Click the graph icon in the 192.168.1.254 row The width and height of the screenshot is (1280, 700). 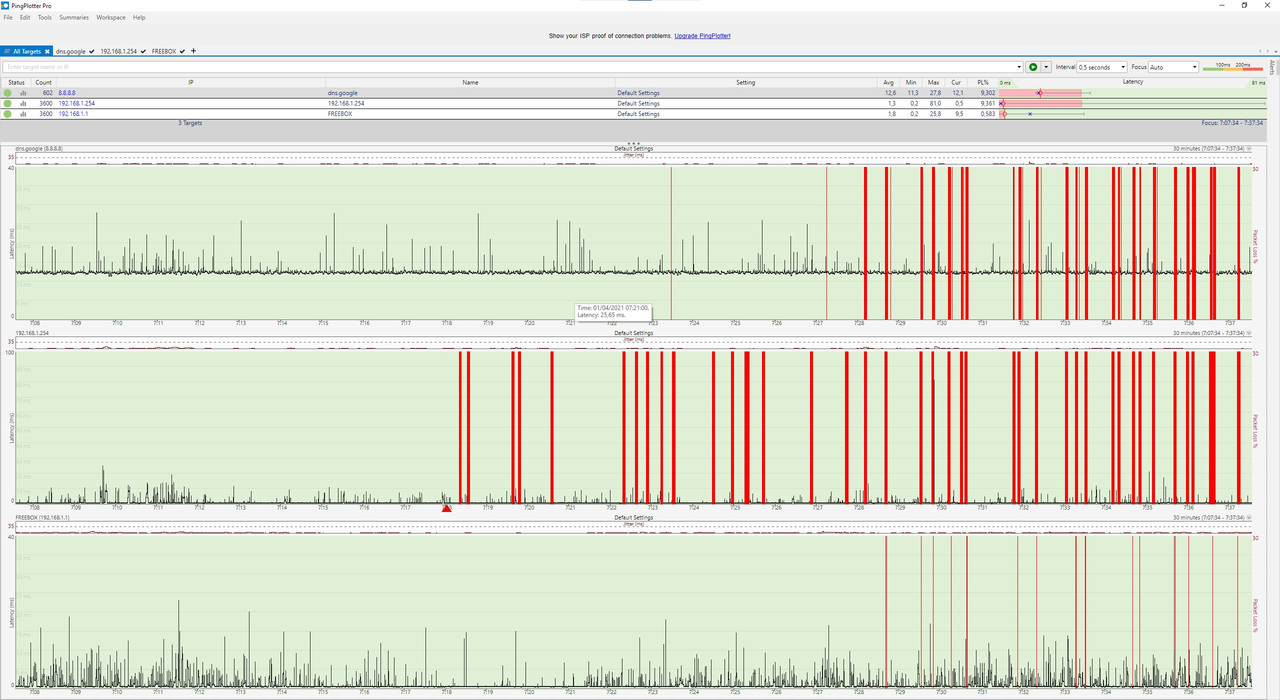coord(23,103)
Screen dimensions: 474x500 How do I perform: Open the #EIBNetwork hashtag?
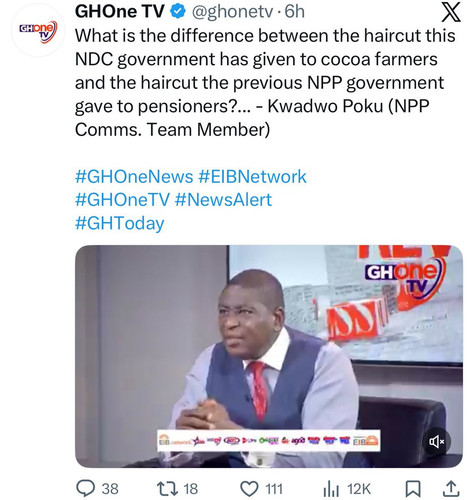[252, 176]
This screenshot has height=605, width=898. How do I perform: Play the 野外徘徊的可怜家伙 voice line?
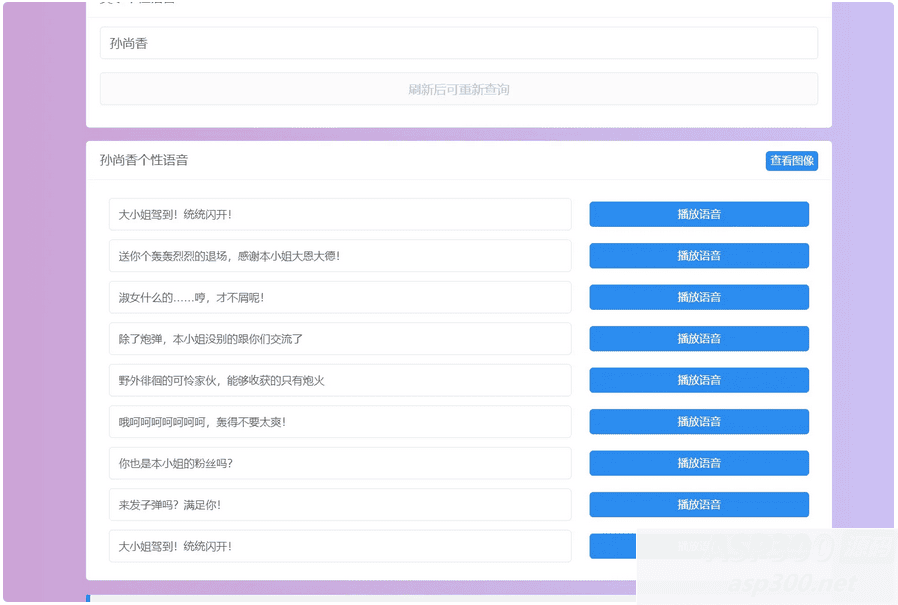coord(698,380)
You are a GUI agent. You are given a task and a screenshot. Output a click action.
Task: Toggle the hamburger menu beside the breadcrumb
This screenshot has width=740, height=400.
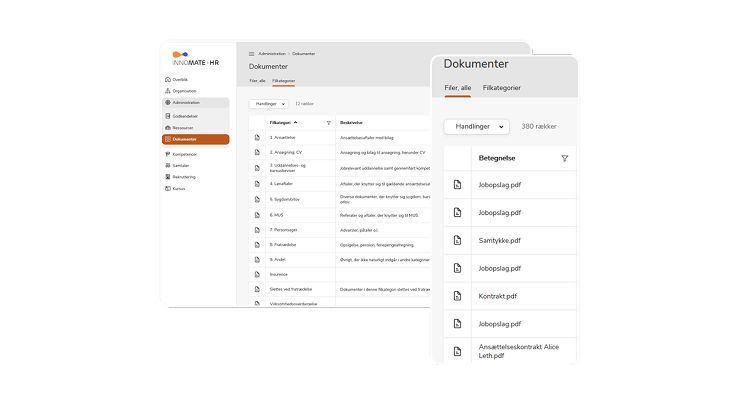click(251, 53)
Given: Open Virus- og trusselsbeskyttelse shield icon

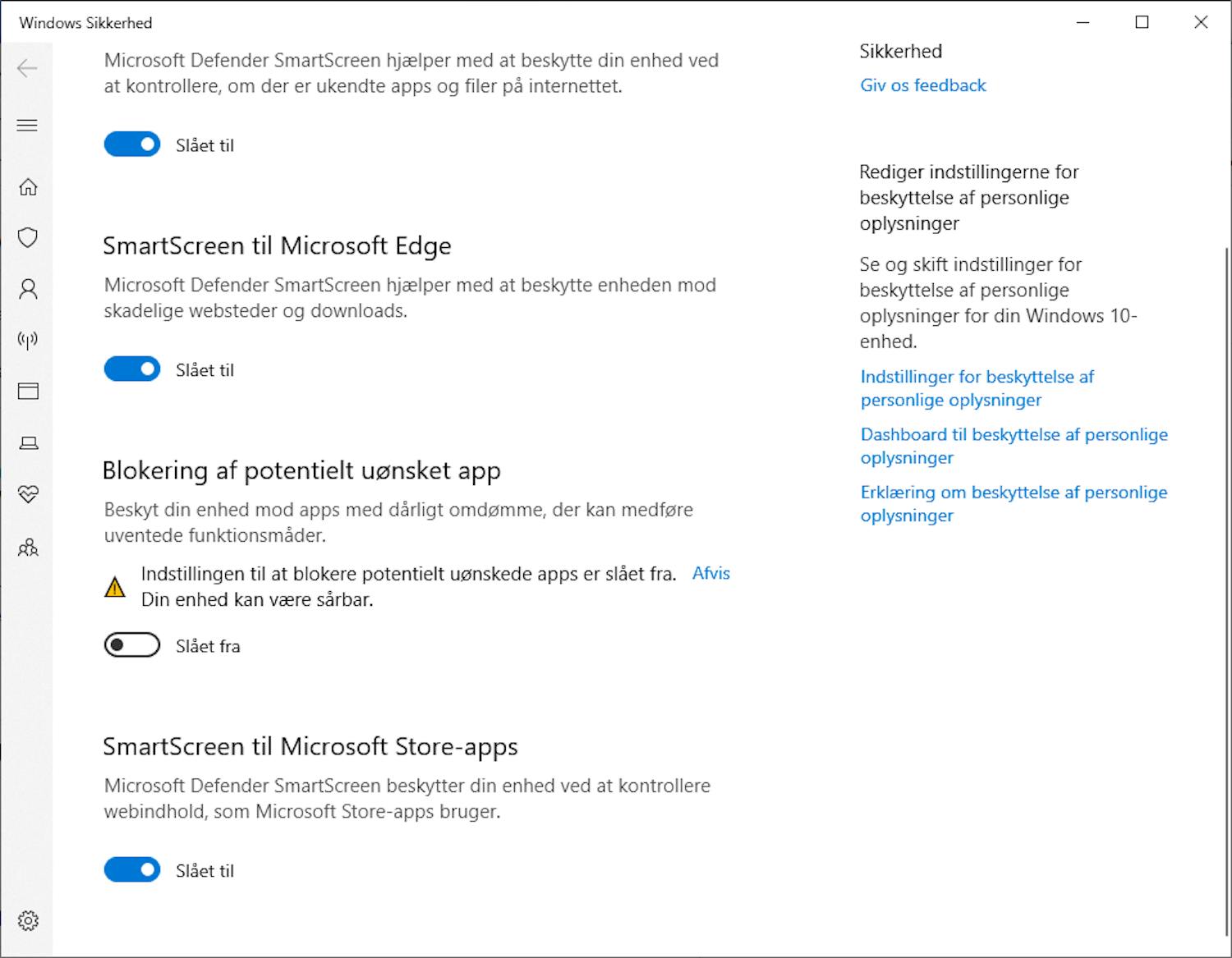Looking at the screenshot, I should tap(27, 237).
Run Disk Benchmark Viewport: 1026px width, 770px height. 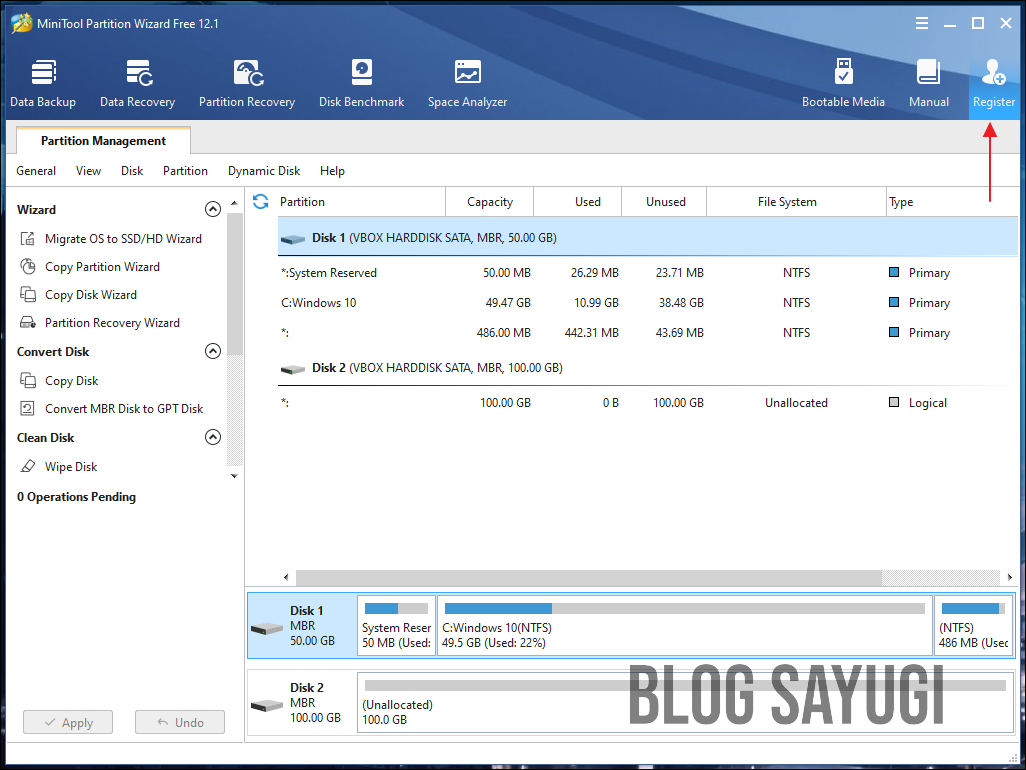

## What is required
Please output exactly the lines from the line containing "Screen dimensions: 474x500" through the last line of the records above, both included, and leave out any pictures.

## Task solution
Screen dimensions: 474x500 How do I perform: Open the #EIBNetwork hashtag?
[252, 176]
This screenshot has height=605, width=898. How do I perform: Play the 野外徘徊的可怜家伙 voice line?
coord(698,380)
You are a GUI agent. You are given a task and a screenshot. Output a click action.
Task: Toggle the hamburger menu beside the breadcrumb
This screenshot has width=740, height=400.
click(251, 53)
Given: Open Virus- og trusselsbeskyttelse shield icon

Looking at the screenshot, I should tap(27, 237).
Run Disk Benchmark Viewport: 1026px width, 770px height. 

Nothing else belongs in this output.